Configuration Example

This example describes installing a six node cluster spanning two racks in a single data center.

You set properties for each node in the cassandra.yaml file. The location of this file depends on the type of installation; see Cassandra Configuration Files Locations or DataStax Enterprise Configuration Files Locations.

Note

After changing properties in the cassandra.yaml file, you must restart the node for the changes to take effect.

To configure a mixed-workload cluster:

  1. The nodes have the following IPs, and one node per rack will serve as a seed:

    • node0 110.82.155.0 (seed1)
    • node1 110.82.155.1
    • node2 110.82.155.2
    • node3 110.82.156.3 (seed2)
    • node4 110.82.156.4
    • node5 110.82.156.5
  2. Calculate the token assignments using the Token Generating Tool.

    Node Token
    node0 0
    node1 28356863910078205288614550619314017621
    node2 56713727820156410577229101238628035242
    node3 85070591730234615865843651857942052864
    node4 113427455640312821154458202477256070485
    node5 141784319550391026443072753096570088106
  3. If you have a firewall running on the nodes in your cluster, you must open certain ports to allow communication between the nodes. See Configuring Firewall Port Access.

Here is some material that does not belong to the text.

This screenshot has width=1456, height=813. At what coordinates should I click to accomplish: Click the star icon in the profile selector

  4. Stop the nodes and clear the data.

    • For packaged installs, run the following commands:

      $ sudo service cassandra stop (stops the service)

      $ sudo rm -rf /var/lib/cassandra/* (clears the data from the default directories)

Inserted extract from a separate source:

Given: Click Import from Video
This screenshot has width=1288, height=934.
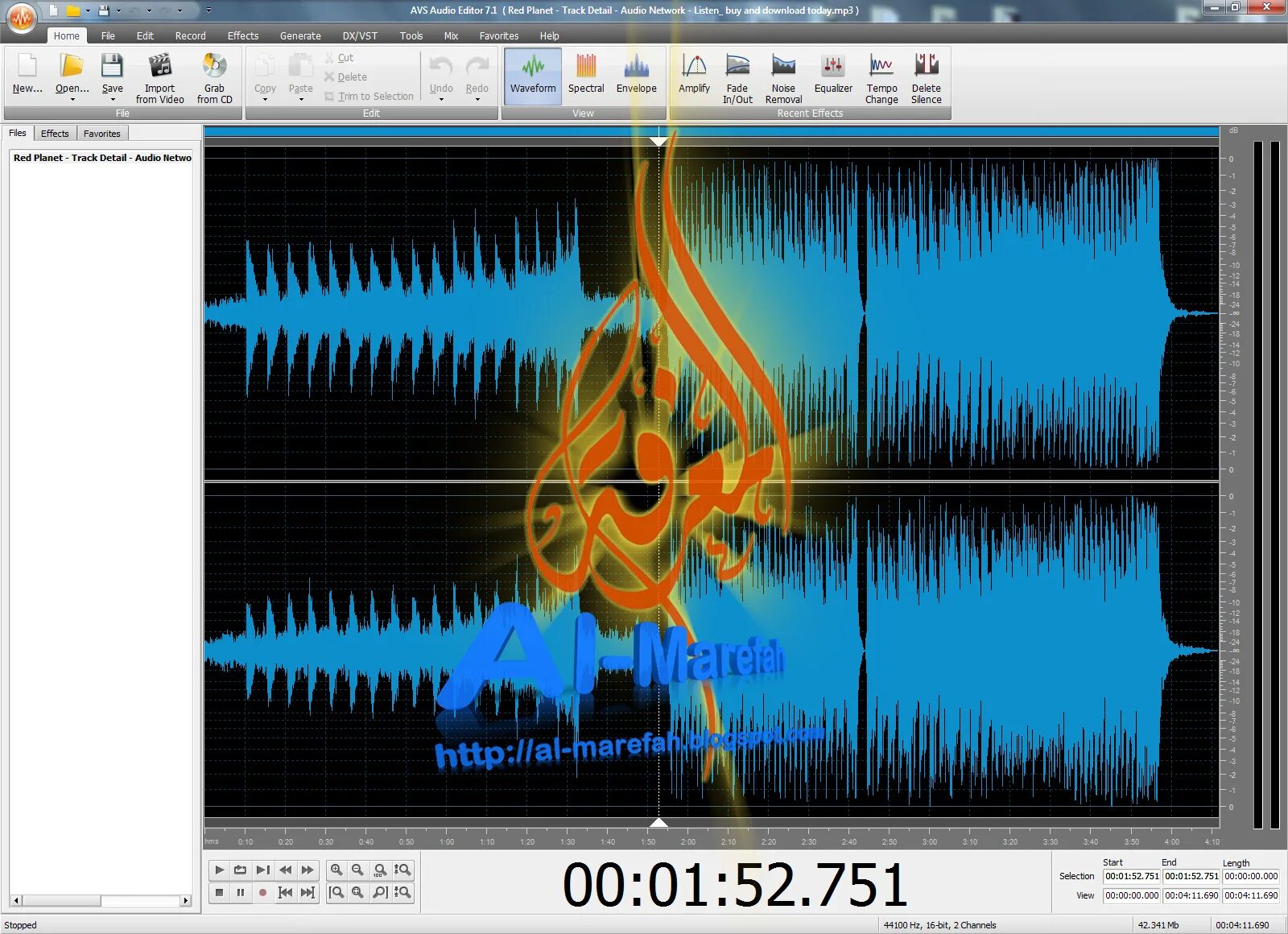Looking at the screenshot, I should [x=159, y=76].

    • For binary installs, run the following commands from the install directory:

      $ ps auwx | grep cassandra (finds the Cassandra Java process ID [PID])

      $ sudo kill <pid> (stops the process)

      $ sudo rm -rf /var/lib/cassandra/* (clears the data from the default directories)

  5. Modify the following property settings in the cassandra.yaml file for each node:

    Note

    In the - seeds list property, include the internal IP addresses of each seed node.

    node0

    cluster_name: 'MyDemoCluster'
    initial_token: 0
    seed_provider:
      - class_name: org.apache.cassandra.locator.SimpleSeedProvider
        parameters:
             - seeds: "110.82.155.0,110.82.155.3"
    listen_address: 110.82.155.0
    rpc_address: 0.0.0.0
    endpoint_snitch: RackInferringSnitch
    

    node1 to node5

    The properties for the rest of the nodes are the same as Node0 except for the initial_token and listen_address:

    node1

    initial_token: 28356863910078205288614550619314017621
    listen_address: 110.82.155.1
    

    node2

    initial_token: 56713727820156410577229101238628035242
    listen_address: 110.82.155.2
    

    node3

    initial_token: 85070591730234615865843651857942052864
    listen_address: 110.82.155.3
    

    node4

    initial_token: 113427455640312821154458202477256070485
    listen_address: 110.82.155.4
    

    node5

    initial_token: 141784319550391026443072753096570088106
    listen_address: 110.82.155.5
    
  6. After you have installed and configured Cassandra on all nodes, start the seed nodes one at a time, and then start the rest of the nodes.

    Note

    If the node has restarted because of automatic restart, you must stop the node and clear the data directories, as described in above.

    • Packaged installs: sudo service cassandra start

    • Binary installs, run one of the following commands from the install directory:

      bin/cassandra (starts in the background)

      bin/cassandra -f (starts in the foreground)

  7. Check that your ring is up and running:

    • Packaged installs: nodetool ring -h localhost

    • Binary installs:

      cd /<install_directory>

      $ bin/nodetool ring -h localhost

    The ring status is displayed. This can give you an idea of the load balanced within the ring and if any nodes are down. If your cluster is not properly configured, different nodes may show a different ring; this is a good way to check that every node views the ring the same way.